DDN sets up a dedicated service, Urgent Access, for continental US drug deliveries

Dohmen, DDN parent, also adds to its regulatory services with acquisition of BioSoteria

Every now and then, one hears about a heroic effort to get a life-saving drug to a hospital or patient, in the middle of a storm during a holiday: kudos all around. But if DDN has its way, these heroic measures will be reduced to another day at the office. The company has set up a service, branded as Urgent Access, that boasts delivery of a drug, within eight hours, anywhere in the continental US, 24/7/365.

“We looked at a variety of models in setting this up, including courier services and even chartered aircraft,” says Mark Wiesman, president of the Menomonee Falls, WI company. “But we’ve found the most effective model to be a configurable network of forward supply depots, where stocks of products can be kept.” DDN is working with an unnamed local storage and delivery supplier to build out this network; the locations of dedicated pharma storage facilities will be dictated by the types, volumes and destinations of the drugs of pharma clients who make use of the service. Urgent Access has been up and running for several months already; Wiesman says that the network has successfully made 75 deliveries in 21 states, all under 8 hr and some within 1 hr. “The local expertise is valuable,” he says. “People talk about last-mile delivery difficulties, but with some large critical care facilities with multiple delivery points, you can have a ‘last 300 yards’ problem.”

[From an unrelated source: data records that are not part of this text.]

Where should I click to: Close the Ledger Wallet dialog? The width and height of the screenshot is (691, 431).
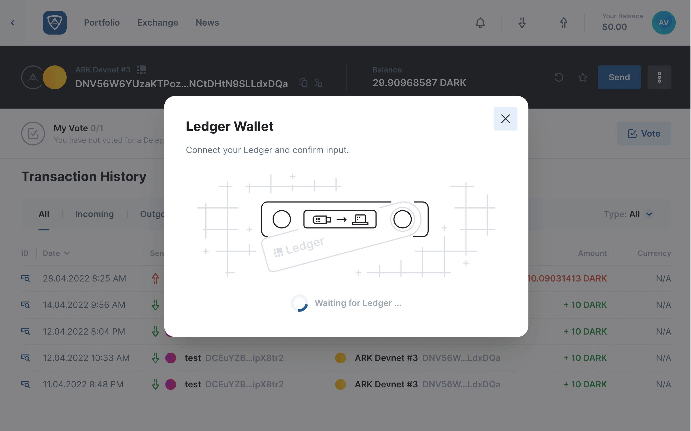coord(505,119)
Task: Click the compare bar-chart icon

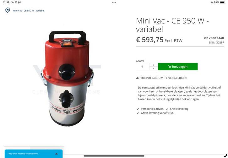Action: tap(138, 78)
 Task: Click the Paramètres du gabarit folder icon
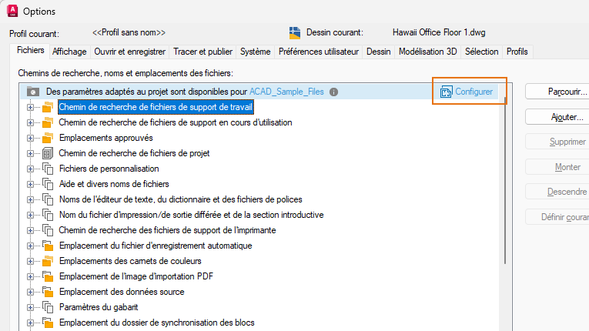pos(48,307)
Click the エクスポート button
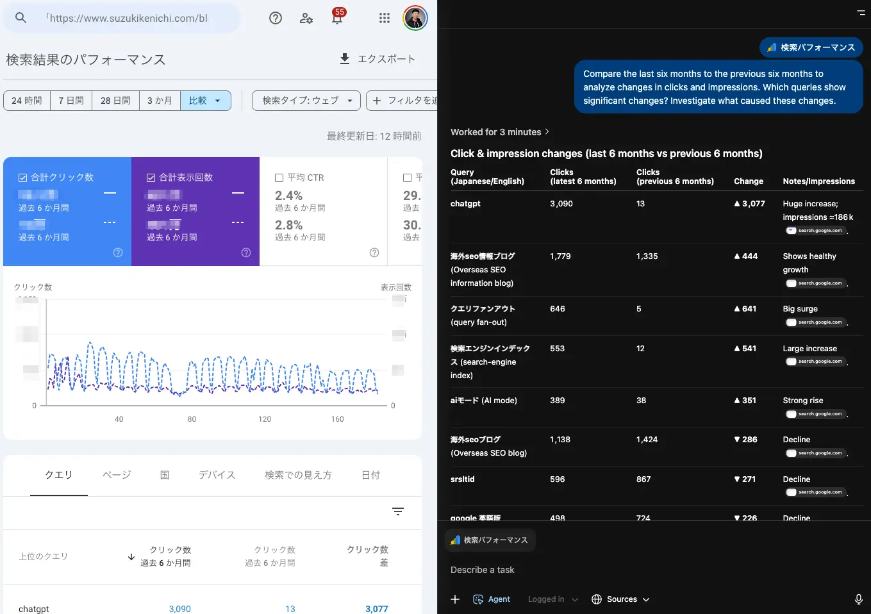Screen dimensions: 871x614 (x=377, y=59)
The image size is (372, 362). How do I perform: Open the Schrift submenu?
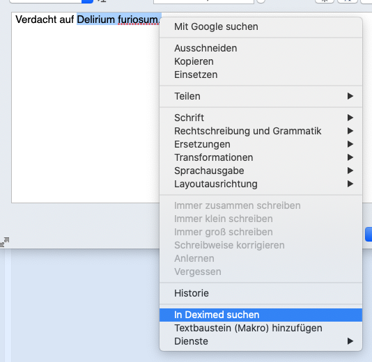(x=261, y=118)
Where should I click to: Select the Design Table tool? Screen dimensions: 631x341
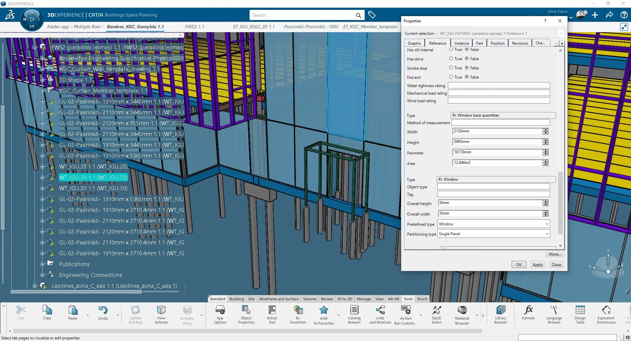tap(580, 314)
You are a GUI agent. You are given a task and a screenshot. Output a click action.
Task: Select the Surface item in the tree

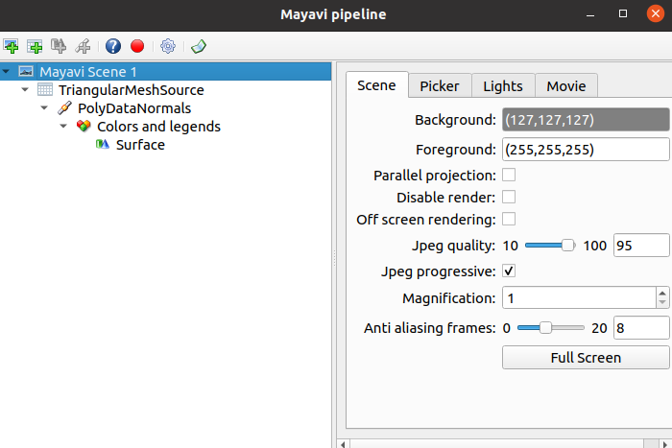(x=140, y=145)
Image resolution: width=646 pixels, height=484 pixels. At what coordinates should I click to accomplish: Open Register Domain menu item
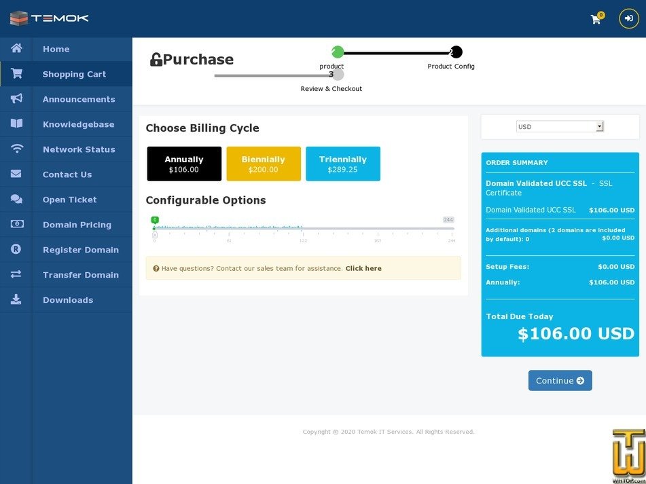80,250
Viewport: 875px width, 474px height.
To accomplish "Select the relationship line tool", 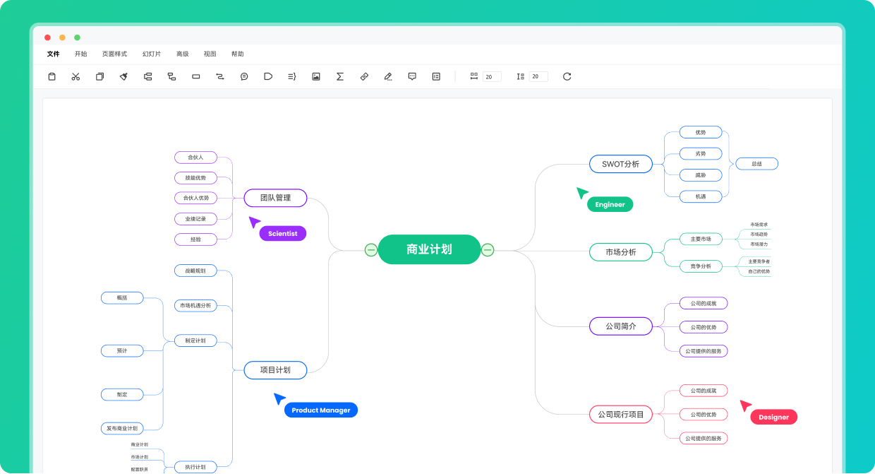I will click(219, 76).

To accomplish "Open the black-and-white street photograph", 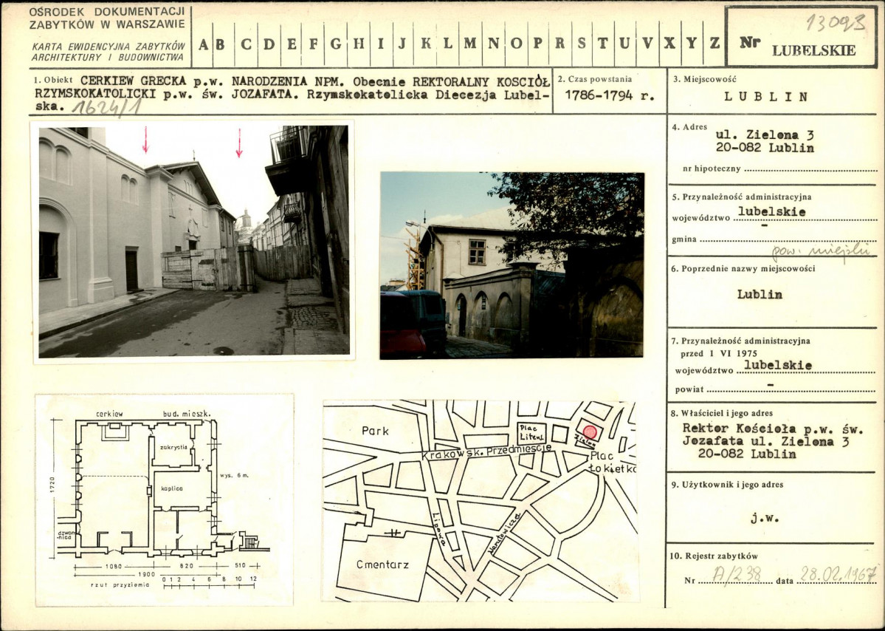I will tap(193, 242).
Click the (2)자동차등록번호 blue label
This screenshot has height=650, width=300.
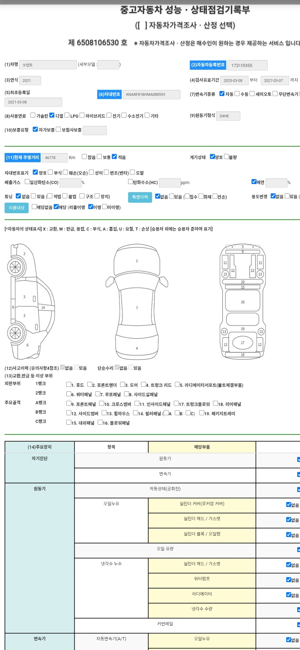[208, 65]
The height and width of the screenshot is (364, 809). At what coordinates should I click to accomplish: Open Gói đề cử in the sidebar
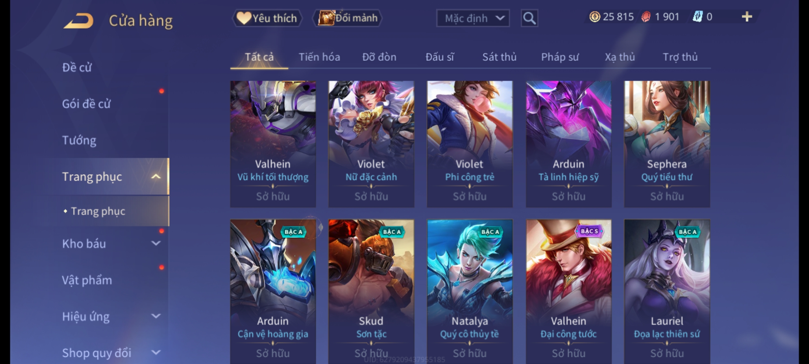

Such hospitals, as well as specialty clinics, are an obvious end point for this tailored delivery. The drugs that would be good candidates are those that require specialized logistics (such as cold chain products); have infrequent or irregular supply; and have serious health implications when unavailable. Costs to the pharma supplier depend on the volume of product, the product’s requirements (such as short shelf life, which would necessitate more-frequent restocking) and geographic constraints. Obviously this will cost more than routine milk run deliveries, but Wiesman says that the tailored network can offer substantial savings over emergency shipments.

Meanwhile, Dohmen (Milwaukee), DDN’s parent, has continued to extend its own “network” of pharma service companies. The latest acquisition (following three last year) is BioSoteria (Emeryville, CA), a consulting and training company in risk management, drug safety and pharmacovigilance. Cynthia LaConte, Dohmen president, cites the trend toward smaller patient populations for newer drugs, necessitating both smaller clinical trials and more post-marketing surveillance. The company would seem to be a good fit with a previous acquisition, Centric Health Resources, an ultra-orphan drug distributor, as well as the internally developed DDN Medical Affairs group.